My Best Promotion
Trade show promotions can be a challenge. Your client may not be the only one running a promotion to attract booth attention, and when there's marketing competition on the floor, you want to be sure that your idea is the most exciting one out there.
Phil Brakefield, owner and president of the Chicago-based distributorship UniSource, relayed a recent trade show promotion his company did for a large independent hardware chain. The promotion was a standard raffle designed to collect email addresses on entry as well as drive traffic to the client's booth. What made it special, however, was the distinctive prize used as the reward: a custom-designed Fender Starcaster guitar, decorated with a full-body decal representing the city of Chicago, where the convention was held.

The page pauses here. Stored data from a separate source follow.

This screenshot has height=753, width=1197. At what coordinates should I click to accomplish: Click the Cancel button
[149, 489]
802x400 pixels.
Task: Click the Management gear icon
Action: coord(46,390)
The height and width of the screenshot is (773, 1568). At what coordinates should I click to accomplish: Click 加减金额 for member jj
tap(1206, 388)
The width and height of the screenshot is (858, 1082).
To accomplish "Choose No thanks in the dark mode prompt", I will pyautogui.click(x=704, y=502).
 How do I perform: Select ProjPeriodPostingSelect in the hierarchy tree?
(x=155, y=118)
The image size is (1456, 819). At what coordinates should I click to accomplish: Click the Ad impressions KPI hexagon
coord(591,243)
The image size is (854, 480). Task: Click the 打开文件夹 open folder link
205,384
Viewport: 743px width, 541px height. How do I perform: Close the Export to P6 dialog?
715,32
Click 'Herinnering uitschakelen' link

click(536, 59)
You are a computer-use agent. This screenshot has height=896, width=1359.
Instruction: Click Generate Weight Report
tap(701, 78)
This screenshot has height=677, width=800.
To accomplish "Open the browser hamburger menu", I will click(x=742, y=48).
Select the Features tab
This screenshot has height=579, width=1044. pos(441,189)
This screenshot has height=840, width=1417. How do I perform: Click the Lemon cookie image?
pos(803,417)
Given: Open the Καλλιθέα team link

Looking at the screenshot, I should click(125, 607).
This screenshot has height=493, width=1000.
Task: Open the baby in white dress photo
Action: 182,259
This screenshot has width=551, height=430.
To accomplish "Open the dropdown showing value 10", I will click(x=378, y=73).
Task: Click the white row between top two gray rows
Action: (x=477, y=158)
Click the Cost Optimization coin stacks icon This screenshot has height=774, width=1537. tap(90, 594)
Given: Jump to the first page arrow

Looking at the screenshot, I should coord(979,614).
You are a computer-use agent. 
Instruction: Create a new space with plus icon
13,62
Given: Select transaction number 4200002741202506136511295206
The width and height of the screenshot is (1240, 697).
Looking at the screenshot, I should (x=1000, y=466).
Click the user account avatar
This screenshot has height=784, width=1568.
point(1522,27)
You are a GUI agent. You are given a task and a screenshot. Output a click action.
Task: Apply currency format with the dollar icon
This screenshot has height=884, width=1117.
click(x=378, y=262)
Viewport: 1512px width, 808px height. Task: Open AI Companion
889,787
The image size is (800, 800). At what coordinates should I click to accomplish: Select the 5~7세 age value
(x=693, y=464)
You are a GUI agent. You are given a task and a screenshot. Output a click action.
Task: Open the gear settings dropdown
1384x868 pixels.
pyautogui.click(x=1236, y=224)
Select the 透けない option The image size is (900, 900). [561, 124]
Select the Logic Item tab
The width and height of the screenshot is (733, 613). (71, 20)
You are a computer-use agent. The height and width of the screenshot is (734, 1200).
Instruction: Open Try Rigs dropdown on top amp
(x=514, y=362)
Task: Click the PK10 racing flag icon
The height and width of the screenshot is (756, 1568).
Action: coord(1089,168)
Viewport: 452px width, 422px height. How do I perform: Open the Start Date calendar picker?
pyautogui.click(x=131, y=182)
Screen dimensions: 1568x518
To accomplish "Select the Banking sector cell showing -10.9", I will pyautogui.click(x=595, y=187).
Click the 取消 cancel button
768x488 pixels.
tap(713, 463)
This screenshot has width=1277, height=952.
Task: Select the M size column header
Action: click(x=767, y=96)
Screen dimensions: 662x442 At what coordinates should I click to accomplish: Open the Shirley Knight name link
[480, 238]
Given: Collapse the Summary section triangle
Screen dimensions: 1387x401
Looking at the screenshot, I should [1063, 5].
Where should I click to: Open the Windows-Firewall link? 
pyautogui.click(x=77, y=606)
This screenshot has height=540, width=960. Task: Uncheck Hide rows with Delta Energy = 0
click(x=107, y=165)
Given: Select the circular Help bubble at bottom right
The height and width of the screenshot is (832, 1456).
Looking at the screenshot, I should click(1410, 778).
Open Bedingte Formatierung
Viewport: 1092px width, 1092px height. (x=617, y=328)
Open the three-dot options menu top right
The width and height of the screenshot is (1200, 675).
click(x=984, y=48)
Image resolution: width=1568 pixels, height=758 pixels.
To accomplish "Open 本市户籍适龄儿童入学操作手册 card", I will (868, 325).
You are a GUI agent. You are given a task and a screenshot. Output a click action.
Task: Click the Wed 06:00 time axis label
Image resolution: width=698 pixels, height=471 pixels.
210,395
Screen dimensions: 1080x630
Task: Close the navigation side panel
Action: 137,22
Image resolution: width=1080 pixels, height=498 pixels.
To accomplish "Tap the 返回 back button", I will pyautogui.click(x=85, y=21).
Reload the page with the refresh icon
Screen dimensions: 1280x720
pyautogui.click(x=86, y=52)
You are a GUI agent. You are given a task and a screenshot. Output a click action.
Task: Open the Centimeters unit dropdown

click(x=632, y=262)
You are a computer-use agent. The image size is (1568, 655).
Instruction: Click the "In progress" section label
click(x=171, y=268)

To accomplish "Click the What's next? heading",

Promo Marketing: Where specifically was the promotion held?
Phil Brakefield: A convention is hosted by my client, who is the biggest independent retail hardware chain in the country. Roughly 2,500 to 3,000 of its stores attend the event, which is held twice a year in locations that move all over the country. All the suppliers (probably around 1,800) who sell to the chain come in to the convention hall and set up booths that range from a hundred square feet to hundreds of square feet, and show new product and take orders from the stores in attendance. Traditionally, the shows are skewed so that lots of the purchases made are in anticipation of an upcoming retail sales season, i.e., the fall shows have a strong emphasis on spring merchandise like and lawn and garden, barbecue grills, etc.
PM: What was the promotion's goal? What did you do to make it happen?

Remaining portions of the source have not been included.